It's possible that the vulnerability only effects Angular running in Firefox addons, and not the general web. Mozilla takes an aggressive stance on what they allow in vetted browser extensions, as they should.
JS in addons runs in a different, more privileged environment than normal web pages, and isn't restricted by things like same-origin (although this is improving with Firefox's new extension APIs). Any project the size of Angular is bound to have security issues when run outside of the environment it was designed for.
No, the vulnerability specifically has to do with Angular within extensions. Angular trusts the page DOM and uses eval-like functions on code within it. This is relatively fine if the DOM isn't controlled by someone else, but in cases where the DOM is controlled by someone with less permissions (ie. Angular is running in a higher-privilege extension, and the DOM is controlled by some webpage), then then an attacker can elevate their permissions by writing code into the DOM and letting Angular execute it within the extension.

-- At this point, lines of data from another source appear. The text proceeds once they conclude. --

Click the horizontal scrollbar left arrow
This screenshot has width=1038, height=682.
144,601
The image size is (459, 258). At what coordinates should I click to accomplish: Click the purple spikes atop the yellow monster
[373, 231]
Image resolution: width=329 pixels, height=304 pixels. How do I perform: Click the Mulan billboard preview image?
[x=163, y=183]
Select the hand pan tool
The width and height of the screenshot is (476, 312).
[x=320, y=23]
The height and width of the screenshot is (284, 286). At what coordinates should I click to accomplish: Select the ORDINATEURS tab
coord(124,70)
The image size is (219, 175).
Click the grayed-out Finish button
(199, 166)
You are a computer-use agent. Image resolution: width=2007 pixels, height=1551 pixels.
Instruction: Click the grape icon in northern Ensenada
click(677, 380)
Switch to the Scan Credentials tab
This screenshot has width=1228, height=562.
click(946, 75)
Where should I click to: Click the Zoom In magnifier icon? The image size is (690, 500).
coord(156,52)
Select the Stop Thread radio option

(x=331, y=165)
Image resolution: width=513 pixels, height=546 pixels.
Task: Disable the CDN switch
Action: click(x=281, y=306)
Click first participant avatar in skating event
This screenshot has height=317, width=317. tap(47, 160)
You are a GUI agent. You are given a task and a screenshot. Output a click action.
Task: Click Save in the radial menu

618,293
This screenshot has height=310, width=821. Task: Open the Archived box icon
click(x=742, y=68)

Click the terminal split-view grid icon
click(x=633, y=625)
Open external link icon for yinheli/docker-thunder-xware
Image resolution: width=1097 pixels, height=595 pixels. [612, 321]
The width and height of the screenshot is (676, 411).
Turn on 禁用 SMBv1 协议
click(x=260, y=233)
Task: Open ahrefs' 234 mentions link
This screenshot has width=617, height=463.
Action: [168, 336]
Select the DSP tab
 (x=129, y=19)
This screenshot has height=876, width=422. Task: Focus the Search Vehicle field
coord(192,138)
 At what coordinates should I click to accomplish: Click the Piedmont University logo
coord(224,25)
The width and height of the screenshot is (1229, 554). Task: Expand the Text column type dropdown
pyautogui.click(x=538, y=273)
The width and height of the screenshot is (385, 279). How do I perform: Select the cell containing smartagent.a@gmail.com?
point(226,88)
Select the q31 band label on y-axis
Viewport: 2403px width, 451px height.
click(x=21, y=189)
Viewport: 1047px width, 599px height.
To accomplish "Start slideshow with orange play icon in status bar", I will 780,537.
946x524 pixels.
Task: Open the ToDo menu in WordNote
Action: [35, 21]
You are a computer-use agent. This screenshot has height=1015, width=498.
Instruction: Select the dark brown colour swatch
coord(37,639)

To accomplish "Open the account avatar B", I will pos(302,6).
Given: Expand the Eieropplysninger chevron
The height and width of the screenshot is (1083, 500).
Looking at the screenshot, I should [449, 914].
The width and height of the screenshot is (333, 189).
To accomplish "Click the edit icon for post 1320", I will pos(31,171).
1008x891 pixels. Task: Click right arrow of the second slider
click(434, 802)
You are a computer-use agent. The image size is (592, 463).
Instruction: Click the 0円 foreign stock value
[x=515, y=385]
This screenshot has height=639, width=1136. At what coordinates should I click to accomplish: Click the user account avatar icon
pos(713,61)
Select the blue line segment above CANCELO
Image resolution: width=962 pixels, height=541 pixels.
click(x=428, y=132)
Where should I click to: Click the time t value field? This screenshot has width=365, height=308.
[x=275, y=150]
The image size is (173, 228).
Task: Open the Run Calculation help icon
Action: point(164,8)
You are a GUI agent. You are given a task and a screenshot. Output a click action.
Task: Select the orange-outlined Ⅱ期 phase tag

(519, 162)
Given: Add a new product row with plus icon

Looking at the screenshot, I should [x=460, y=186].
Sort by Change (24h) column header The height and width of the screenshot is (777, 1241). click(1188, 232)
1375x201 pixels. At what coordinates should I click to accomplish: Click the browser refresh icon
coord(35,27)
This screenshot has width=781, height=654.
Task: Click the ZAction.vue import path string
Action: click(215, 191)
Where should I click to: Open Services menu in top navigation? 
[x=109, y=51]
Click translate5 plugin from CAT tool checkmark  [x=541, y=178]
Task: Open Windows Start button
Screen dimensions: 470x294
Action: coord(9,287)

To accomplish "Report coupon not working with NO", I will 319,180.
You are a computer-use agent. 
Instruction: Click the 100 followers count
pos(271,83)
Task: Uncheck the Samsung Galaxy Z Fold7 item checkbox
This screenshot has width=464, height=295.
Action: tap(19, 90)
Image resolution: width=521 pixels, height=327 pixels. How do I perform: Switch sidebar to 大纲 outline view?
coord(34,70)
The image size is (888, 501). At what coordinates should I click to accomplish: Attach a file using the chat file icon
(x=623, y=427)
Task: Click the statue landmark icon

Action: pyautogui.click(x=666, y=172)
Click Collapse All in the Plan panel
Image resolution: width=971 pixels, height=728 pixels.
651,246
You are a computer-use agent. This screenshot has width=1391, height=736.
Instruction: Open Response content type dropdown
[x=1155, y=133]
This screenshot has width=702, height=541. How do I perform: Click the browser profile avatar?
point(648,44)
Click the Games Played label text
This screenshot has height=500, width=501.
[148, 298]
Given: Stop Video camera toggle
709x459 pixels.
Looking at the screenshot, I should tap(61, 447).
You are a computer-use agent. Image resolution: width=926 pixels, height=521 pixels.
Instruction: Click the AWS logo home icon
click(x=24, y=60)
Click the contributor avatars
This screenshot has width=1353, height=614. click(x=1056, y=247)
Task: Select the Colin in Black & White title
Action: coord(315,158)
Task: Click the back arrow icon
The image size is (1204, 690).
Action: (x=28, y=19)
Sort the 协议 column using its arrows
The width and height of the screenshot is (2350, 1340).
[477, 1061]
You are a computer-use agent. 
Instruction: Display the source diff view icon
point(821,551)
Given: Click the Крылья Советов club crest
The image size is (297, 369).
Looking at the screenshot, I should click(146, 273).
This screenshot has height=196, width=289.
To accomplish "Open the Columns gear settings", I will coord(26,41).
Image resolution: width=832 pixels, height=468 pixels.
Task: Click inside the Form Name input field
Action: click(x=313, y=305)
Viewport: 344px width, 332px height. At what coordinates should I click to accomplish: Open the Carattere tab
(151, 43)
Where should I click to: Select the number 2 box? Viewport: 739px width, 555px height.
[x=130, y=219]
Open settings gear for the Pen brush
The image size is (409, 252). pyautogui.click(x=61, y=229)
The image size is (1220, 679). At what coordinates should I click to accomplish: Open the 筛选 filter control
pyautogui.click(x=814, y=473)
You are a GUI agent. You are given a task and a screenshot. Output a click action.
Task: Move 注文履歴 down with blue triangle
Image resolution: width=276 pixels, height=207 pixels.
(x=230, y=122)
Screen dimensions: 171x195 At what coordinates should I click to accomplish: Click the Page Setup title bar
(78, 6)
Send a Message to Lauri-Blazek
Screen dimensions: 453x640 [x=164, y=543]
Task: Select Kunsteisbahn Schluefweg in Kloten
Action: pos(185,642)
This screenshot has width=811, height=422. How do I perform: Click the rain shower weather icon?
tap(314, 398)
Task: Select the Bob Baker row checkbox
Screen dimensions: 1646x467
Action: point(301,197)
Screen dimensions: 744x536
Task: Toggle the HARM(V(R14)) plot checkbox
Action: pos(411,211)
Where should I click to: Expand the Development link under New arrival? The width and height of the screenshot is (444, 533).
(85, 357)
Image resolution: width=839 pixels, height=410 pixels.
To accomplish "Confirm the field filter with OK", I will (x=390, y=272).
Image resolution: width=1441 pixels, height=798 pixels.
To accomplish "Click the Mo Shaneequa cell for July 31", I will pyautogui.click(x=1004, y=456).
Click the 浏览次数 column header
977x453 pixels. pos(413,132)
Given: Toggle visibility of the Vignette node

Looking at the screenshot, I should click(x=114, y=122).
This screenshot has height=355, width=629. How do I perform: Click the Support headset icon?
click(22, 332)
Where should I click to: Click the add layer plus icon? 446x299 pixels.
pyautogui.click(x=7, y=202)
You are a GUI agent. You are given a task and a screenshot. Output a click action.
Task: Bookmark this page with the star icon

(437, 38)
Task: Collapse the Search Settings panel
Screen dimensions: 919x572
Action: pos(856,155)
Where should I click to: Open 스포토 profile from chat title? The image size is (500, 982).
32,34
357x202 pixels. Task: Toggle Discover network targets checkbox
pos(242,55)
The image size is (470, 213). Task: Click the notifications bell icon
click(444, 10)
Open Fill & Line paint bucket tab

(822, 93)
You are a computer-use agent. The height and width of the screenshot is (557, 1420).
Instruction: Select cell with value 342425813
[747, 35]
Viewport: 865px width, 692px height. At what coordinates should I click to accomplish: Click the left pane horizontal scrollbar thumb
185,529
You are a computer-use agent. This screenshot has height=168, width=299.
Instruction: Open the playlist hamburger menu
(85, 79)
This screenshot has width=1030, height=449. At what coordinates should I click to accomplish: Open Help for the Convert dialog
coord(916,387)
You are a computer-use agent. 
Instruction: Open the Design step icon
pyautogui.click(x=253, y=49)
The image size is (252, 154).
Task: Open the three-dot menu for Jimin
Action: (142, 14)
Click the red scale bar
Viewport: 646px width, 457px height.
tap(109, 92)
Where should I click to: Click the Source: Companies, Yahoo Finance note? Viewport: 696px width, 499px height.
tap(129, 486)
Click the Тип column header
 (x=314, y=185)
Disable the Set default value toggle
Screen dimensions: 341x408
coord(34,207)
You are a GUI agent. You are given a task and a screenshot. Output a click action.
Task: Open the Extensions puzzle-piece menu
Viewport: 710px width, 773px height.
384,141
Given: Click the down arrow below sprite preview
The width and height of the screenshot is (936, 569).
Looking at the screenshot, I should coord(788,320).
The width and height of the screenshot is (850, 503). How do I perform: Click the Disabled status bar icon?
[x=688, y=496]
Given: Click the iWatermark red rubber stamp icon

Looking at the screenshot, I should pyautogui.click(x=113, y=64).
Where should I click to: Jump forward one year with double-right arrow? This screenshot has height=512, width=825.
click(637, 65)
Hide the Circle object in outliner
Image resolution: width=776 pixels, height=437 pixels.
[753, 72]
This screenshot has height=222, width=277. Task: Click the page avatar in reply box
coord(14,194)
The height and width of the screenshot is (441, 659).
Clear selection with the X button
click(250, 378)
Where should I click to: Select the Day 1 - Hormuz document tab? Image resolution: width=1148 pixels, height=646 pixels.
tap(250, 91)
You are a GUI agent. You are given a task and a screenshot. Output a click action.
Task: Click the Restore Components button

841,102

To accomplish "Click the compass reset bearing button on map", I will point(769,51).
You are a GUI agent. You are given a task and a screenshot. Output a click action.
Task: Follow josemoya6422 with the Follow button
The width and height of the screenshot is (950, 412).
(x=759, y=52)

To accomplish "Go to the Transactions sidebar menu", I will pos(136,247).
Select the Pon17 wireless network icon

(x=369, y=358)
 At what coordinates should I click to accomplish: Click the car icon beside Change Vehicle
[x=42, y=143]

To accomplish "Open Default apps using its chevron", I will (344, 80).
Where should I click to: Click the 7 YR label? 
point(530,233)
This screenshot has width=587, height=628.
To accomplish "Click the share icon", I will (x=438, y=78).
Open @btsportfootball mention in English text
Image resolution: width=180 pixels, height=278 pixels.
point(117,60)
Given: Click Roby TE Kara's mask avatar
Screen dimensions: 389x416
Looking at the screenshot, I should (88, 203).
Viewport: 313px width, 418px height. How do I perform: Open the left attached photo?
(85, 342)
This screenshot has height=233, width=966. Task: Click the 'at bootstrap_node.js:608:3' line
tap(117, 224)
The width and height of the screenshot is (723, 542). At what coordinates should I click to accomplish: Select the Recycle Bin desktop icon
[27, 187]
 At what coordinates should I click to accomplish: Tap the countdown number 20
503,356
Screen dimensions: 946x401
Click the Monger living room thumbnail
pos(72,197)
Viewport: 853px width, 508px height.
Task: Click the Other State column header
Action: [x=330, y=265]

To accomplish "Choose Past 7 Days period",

Don't extensions have their own DOM (like they have in Chrome)? Why would anyone run Angular on a browser page? It would probably conflict with existing application.
It looks like Firefox extension architecture has design problems.
And I don't like the presentation. One could think that Angular is vulnerable which is not true. The vulnerability appears when it is used in a wrong way in a browser extension.
This is an issue with extensions that run code on webpage DOM. It's very popular for extensions to modify webpages. Chrome supports extensions like this too. I might even guess that more than half of extensions do this.
>Why would anyone run Angular on a browser page? It would probably conflict with existing application.
Adding additional widgets or tools directly within an existing webpage is a common thing for extensions to do. And if you're adding a lot of UI, you might want to use an existing UI library like you would on a normal webpage instead of doing all the DOM by hand. Not all UI libraries work out well for this apparently.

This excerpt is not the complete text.